Programmer des œuvres mineures c’est souvent l’occasion de larmoyer sur la timidité des programmateurs et sur l’injustice fait à telle ou telle pépite, remisée dans les cartons de l’histoire lyrique et exhumée à l’occasion d’un festival tous les demi-siècles. On pourrait sûrement en faire de même avec Linda di Chamounix, même si l’œuvre revoit la scène plus souvent et qu’elle a fait l’objet d’une gravure au cours de la décennie passée. Pourtant, suite à la série florentine, cette année donnée en public (l’an passé il avait fallu se contenter d’un livestreaming), on pourra aussi en conclure qu’il faudra plus que Jessica Pratt – qui déjà défendait l’œuvre à Rome en 2016 – pour lui faire une place dans le concert des immanquables belcantistes.
Pourtant, cet opus de fin de carrière donizettienne présente une élégante synthèse : entre le bouffe façon Elixir d’amor et le mélodramatique à la mode trilogie Tudor, entre son invention musicale propre et la voie tracée par ses prédécesseur (Bellini et la Sonnambula, tout comme Rossini bien évidement). Las, comme souvent avec les œuvres mineures, il faut aussi une équipe hors pair pour les sortir des longueurs et maladresses qu’elles contiennent. Et c’est là que ces représentations pêchent quelque peu. Sans que l’on puisse trouver à redire à la probité des artistes réunis, aucun à l’exception de Jessica Pratt ne fait souffler ce brin de folie et d’excitation qu’il faudrait pourtant pour porter l’œuvre.

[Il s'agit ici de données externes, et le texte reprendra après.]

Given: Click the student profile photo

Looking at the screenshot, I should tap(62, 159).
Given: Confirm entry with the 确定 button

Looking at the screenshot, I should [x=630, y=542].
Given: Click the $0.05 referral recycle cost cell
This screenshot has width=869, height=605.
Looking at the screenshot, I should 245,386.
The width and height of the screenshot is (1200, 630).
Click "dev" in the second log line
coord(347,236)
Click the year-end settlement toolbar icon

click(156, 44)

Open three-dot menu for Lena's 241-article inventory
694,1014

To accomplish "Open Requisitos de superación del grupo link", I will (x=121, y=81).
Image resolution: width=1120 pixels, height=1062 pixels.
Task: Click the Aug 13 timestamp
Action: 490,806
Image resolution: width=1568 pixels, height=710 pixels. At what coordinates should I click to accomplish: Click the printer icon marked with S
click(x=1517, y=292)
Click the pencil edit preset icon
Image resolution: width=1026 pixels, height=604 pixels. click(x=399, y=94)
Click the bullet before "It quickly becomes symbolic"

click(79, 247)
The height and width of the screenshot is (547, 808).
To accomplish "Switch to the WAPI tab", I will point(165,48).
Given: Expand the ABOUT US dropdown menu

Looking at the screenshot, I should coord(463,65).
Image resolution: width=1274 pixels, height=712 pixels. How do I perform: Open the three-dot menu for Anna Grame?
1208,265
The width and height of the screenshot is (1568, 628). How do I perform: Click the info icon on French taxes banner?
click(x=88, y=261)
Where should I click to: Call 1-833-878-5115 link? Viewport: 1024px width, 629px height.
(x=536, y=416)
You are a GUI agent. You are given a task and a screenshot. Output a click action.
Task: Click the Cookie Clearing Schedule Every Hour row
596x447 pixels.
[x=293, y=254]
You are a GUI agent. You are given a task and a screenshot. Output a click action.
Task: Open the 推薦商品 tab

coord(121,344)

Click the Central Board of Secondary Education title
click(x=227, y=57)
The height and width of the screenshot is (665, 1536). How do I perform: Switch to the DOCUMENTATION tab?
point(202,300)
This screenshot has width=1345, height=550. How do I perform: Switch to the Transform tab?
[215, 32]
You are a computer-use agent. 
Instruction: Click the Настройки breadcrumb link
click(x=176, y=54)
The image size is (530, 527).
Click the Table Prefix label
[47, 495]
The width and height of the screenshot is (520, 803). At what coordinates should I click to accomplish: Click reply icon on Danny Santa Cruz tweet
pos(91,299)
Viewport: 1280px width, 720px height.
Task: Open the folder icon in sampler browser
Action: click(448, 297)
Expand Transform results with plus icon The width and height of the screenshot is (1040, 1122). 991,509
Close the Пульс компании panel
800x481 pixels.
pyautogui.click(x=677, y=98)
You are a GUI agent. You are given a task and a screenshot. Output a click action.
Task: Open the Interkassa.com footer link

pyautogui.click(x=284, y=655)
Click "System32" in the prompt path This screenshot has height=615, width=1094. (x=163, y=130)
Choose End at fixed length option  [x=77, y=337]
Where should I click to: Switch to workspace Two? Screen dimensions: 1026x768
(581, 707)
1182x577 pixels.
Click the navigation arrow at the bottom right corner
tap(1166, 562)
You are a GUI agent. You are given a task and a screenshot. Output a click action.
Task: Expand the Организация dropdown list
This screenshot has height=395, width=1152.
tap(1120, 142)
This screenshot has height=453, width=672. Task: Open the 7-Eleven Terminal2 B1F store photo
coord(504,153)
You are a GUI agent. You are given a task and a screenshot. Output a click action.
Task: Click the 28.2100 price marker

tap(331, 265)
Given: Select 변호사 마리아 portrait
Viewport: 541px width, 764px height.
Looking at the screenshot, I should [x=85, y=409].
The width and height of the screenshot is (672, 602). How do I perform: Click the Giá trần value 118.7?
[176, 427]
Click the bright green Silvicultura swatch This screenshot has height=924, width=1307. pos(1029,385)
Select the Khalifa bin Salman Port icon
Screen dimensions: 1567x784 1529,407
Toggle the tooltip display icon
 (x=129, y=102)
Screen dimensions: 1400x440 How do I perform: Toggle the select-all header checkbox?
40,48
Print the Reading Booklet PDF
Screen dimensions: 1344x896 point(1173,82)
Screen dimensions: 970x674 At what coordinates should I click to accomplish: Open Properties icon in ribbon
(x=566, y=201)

La faute peut-être en premier lieu à Michele Gamba, dont la battue ne se départ jamais de la rigueur métronomique que la caractérise. Propre et lisse, elle soude orchestre et plateau solidement mais installe aussi une monotonie, faute de contrastes ou de variations de tempi suffisantes. Les chœurs, que la production double de figurants muets, se contentent de venir se positionner en rangs d’oignon. Ils sont vocalement remarquables comme la veille dans La Traviata, mais fatalement moins investis, dans cette manière de version de concert qu’on leur impose.
© Michele Monasta / Maggio musicale fiorentino
La mise en scène de Cesare Lievi, de facture classique, s’attache à respecter les lieux et ambiances du livret, mais reste vraiment en surface des passions qui animent les personnages. La direction d’acteur manque d’inspiration tant dans le pathos que dans les quelques scènes de genres et les bouffonneries du Marquis.
Celui-ci trouve en Fabio Capitanucci une basse bien chantante mais encore tout à fait bouffe. Couleurs et accents sont bien chiches et la projection plutôt timide du jeune interprète n’aide pas à installer un personnage gargantuesque. De même Antonio Gades, ténor à la voix encore un rien verte, ne croque qu’à demi l’homme de main du Marquis. Marina De Liso propose un portrait touchant de la mère de Linda mais le rôle est bien court. De même finalement pour Teresa Iervolino, dont le Pierotto est exemplaire (beauté du timbre, qualités expressives) mais cantonné à une balade lancinante et à quelques duos éloignés des pages les plus inspirées de Donizetti. Giulio Pelligra propose un Vicomte Carlo sans grand panache : la ligne n’est pas des plus élégantes, l’aigu guère brillant plafonne difficilement à l’ut. Vittorio Prato (Antonio, le père de Linda) défend son rôle avec probité. Les accents du père inquiet lui conviennent mieux que ceux de l’outragé où le volume lui manque. Ce n’est pas le cas de Michele Pertusi dont le Préfet déclame ses arrêts avec la morgue nécessaire. Reste enfin Jessica Pratt, précautionneuse pendant toute la première partie malgré une aisance inentamée à l’aigu et une technique toujours aussi superlative. C’est finalement son air de folie à la fin du deuxième acte, varié et extrapolé, qui la fait sortir de ses gonds, l’orchestre avec elle, et fait souffler l’énergie folle qu’il aurait fallu tout du long de la représentation.